What should she have done? Stayed secluded at her parents’ house until determining if she became full-on symptomatic and contacting the authorities then.
LT
@chopper: “So she still got on a plane thinking she had Ebola and running a temperature.”
Are you an idiot or an asshole? She *did not* think she had ebola. Asshole.
Larv
@chopper:
There’s a huge difference between “I’m afraid I might have been exposed to Ebola even though I have no symptoms” and “I think I have Ebola.”
Also, I think your proposed solution is a terrible idea. That would have created the potential for a second Ebola epicenter in the US (not to mention endangering her family).

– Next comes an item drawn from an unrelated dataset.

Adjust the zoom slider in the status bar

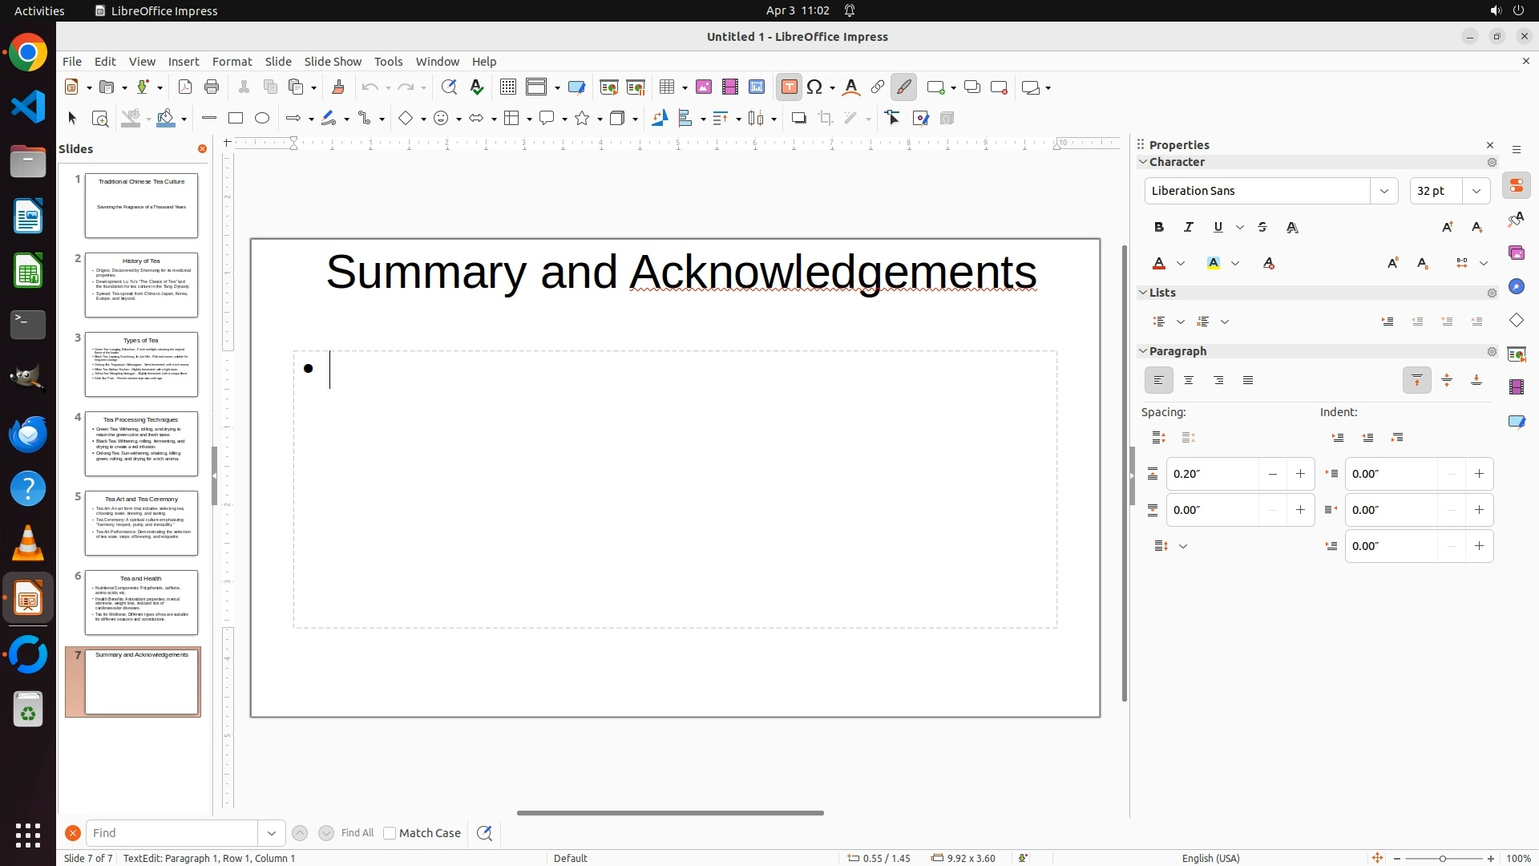[1443, 859]
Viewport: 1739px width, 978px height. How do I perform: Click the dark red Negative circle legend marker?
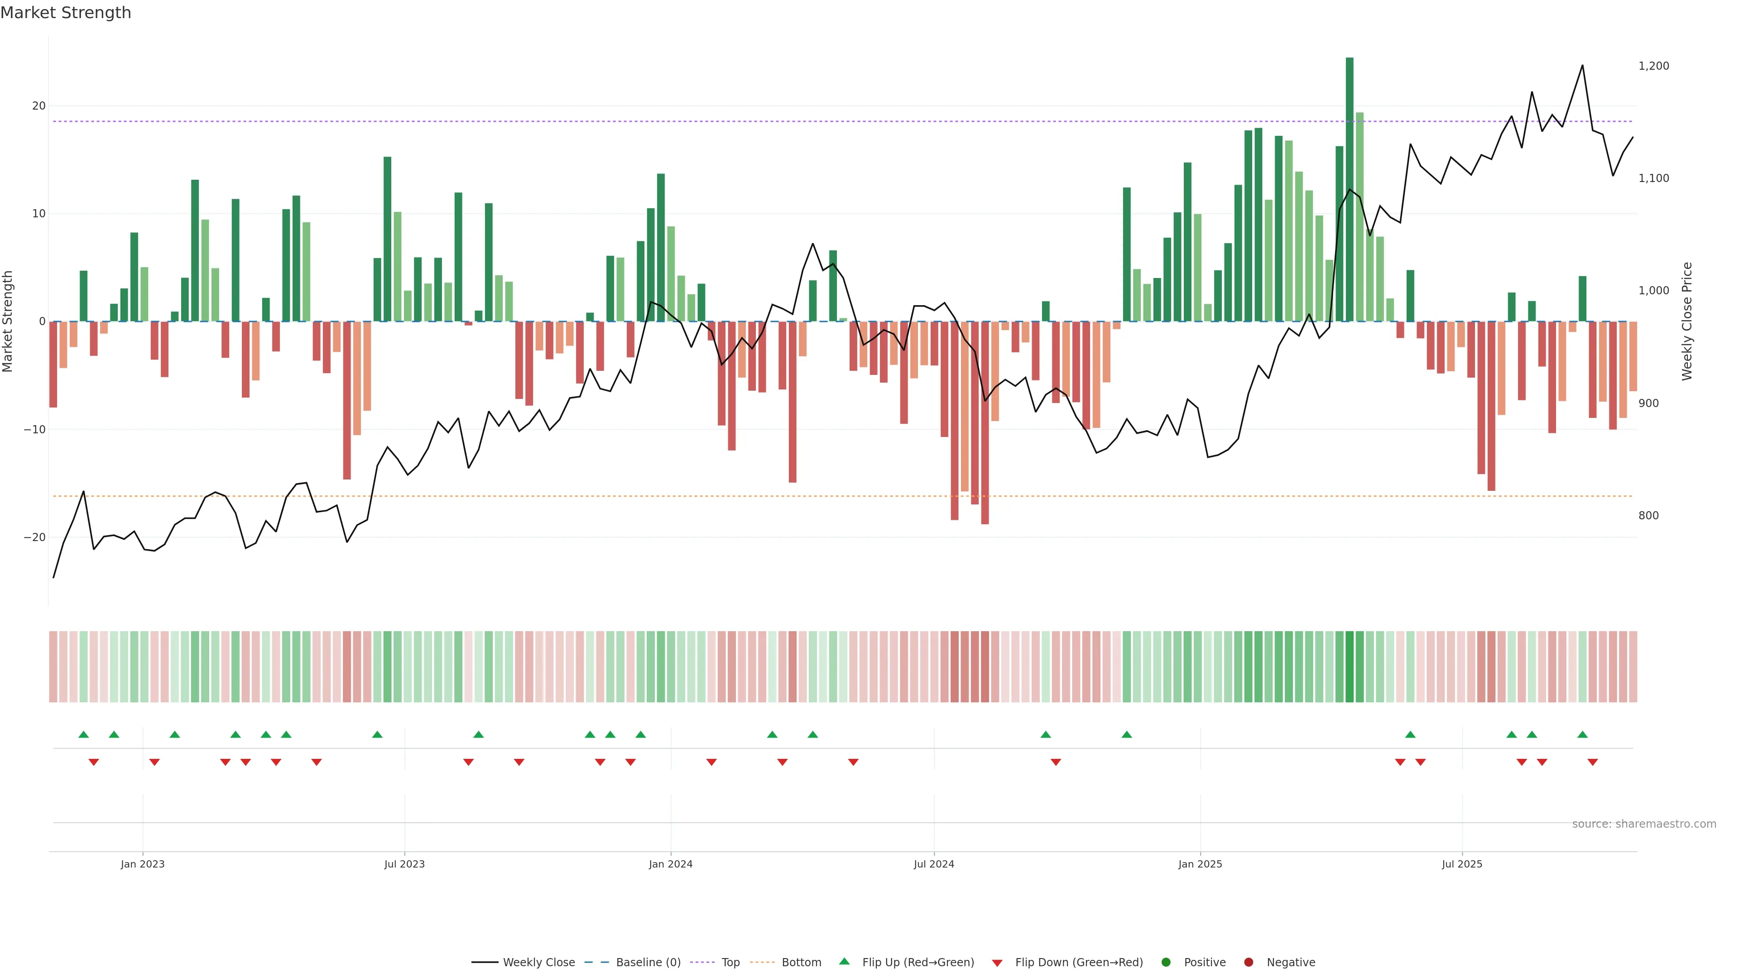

We already have one in Texas. If the fear is that she may have been exposed, the best thing by far is to get her back there before she became symptomatic/infectious. Given the known progression of symptoms, if she wasn’t even running an actual fever on the morning of her flight, the chance of her becoming fully symptomatic and endangering other passengers while in transit was miniscule. It was almost certainly safer than the alternatives. The only totally safe option would have been to put her on an isolated medical transport to Texas or one of the Ebola labs (Emory, NIH, etc…). But that’s not something she had any power to decide.